▶ **What you need to do**
Please format the items, from the first line through the line containing "category-label: White Irish is" with both ends included, as a Markdown table. Use a Row column for the row number and a Line column for the line, and skip any blank lines.

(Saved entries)
━━━━━━

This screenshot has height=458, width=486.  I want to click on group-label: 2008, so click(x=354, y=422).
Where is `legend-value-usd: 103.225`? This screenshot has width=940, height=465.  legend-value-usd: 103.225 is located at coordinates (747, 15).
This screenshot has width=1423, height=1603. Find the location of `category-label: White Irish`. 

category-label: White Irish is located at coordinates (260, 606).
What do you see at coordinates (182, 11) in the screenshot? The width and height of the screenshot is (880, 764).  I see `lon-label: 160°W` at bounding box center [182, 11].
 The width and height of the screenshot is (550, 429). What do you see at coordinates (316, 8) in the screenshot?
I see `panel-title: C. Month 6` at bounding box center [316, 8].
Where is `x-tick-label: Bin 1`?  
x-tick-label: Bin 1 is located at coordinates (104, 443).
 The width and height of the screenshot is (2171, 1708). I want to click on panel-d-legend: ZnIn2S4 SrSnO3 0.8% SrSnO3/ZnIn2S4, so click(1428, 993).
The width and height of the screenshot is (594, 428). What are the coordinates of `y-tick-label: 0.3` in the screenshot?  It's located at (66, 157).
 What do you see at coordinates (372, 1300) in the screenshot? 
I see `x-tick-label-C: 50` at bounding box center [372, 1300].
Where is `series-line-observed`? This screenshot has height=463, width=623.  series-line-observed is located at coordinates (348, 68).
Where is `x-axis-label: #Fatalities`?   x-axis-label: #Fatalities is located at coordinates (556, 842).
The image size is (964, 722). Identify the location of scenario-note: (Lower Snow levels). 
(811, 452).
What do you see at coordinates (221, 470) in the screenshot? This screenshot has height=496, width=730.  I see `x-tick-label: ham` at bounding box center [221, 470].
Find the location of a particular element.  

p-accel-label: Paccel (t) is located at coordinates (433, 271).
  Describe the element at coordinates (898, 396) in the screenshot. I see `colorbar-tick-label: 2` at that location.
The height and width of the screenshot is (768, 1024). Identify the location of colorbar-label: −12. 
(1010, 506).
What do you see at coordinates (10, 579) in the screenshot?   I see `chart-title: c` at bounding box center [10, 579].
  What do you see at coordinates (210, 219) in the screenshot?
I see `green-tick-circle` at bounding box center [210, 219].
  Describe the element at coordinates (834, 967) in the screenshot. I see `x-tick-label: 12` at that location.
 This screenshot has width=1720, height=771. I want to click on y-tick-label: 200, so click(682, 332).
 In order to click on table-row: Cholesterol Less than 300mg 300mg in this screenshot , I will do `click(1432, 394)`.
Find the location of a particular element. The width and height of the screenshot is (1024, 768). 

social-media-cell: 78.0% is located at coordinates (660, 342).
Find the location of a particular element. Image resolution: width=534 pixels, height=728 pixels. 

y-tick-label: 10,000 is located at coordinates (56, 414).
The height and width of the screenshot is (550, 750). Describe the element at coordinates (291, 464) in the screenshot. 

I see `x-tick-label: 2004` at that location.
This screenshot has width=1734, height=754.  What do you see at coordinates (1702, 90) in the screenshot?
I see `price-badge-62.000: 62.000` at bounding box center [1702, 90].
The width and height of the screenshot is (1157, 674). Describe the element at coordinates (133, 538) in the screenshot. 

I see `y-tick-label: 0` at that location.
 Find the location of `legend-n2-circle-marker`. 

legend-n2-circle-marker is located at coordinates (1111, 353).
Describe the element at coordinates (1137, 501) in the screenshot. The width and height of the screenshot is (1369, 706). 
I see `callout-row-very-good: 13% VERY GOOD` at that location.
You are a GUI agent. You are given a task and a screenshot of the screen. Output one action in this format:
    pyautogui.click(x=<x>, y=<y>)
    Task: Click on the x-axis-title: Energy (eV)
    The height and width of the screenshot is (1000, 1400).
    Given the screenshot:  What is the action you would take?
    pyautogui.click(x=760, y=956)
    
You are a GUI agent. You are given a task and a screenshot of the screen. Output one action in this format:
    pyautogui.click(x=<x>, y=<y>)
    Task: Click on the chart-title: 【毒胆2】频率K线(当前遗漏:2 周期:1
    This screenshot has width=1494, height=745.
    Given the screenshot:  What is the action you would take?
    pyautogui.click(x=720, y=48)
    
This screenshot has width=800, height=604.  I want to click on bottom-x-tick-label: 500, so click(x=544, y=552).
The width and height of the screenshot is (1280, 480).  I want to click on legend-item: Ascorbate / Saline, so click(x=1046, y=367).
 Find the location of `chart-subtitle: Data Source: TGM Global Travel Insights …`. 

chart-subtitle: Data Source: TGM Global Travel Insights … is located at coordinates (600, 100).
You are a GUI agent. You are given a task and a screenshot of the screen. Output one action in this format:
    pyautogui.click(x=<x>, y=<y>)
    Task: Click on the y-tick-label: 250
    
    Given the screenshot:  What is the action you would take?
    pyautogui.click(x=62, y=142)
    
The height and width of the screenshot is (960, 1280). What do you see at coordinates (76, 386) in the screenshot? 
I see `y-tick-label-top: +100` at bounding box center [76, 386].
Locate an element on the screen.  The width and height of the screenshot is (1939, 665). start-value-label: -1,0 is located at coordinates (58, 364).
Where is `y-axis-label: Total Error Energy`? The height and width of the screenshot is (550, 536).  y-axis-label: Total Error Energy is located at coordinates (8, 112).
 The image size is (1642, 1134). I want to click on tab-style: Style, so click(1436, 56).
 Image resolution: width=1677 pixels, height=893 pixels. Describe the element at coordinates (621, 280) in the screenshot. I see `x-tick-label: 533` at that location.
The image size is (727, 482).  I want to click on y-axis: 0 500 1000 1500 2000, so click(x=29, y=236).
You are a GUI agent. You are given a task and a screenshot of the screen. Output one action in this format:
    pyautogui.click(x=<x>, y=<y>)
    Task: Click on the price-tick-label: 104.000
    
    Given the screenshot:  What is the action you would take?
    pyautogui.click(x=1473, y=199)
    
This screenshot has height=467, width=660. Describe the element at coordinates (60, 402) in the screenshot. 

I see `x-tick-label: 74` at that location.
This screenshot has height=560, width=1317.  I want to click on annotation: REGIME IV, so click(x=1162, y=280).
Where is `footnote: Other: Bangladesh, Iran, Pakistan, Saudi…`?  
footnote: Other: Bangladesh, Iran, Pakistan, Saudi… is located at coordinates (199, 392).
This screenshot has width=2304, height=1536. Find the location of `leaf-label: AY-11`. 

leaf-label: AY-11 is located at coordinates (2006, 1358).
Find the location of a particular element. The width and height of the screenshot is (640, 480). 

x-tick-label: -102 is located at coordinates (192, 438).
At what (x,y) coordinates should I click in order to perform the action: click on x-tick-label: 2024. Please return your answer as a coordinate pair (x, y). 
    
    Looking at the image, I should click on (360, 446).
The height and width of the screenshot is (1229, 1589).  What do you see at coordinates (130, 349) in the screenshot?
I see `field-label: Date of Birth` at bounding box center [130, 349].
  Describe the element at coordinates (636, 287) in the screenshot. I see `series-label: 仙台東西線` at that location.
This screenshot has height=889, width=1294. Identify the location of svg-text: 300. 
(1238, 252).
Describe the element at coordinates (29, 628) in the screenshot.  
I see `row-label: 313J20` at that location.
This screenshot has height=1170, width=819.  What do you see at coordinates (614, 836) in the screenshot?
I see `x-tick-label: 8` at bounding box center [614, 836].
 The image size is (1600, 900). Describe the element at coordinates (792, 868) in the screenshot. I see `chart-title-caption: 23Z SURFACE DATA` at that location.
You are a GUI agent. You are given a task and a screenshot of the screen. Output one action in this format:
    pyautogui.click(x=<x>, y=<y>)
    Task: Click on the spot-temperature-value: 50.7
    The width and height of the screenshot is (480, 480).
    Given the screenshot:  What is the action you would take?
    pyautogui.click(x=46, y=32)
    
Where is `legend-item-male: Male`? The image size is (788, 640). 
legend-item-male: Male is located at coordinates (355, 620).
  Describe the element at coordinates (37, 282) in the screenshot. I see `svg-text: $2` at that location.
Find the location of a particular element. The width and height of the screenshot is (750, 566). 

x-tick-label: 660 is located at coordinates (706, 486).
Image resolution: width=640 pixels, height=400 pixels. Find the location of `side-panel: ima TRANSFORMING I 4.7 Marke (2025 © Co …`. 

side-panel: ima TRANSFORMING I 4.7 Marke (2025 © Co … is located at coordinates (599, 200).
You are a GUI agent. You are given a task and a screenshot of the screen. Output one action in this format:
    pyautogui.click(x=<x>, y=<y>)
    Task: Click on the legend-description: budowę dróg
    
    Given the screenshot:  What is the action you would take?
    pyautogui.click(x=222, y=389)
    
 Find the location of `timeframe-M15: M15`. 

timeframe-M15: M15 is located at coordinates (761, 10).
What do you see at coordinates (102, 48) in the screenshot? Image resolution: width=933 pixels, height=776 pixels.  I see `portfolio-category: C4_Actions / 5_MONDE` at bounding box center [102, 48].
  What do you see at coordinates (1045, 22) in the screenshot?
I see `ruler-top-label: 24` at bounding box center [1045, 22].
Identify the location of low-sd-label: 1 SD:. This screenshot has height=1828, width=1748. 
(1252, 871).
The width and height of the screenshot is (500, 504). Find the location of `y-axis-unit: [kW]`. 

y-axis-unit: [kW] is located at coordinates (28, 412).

━━━━━━

▶ **Response for this exercise**
| Row | Line |
|---|---|
| 1 | This screenshot has height=458, width=486.  I want to click on group-label: 2008, so click(x=354, y=422). |
| 2 | Where is `legend-value-usd: 103.225`? This screenshot has width=940, height=465.  legend-value-usd: 103.225 is located at coordinates (747, 15). |
| 3 | This screenshot has width=1423, height=1603. Find the location of `category-label: White Irish`.  |
| 4 | category-label: White Irish is located at coordinates (260, 606). |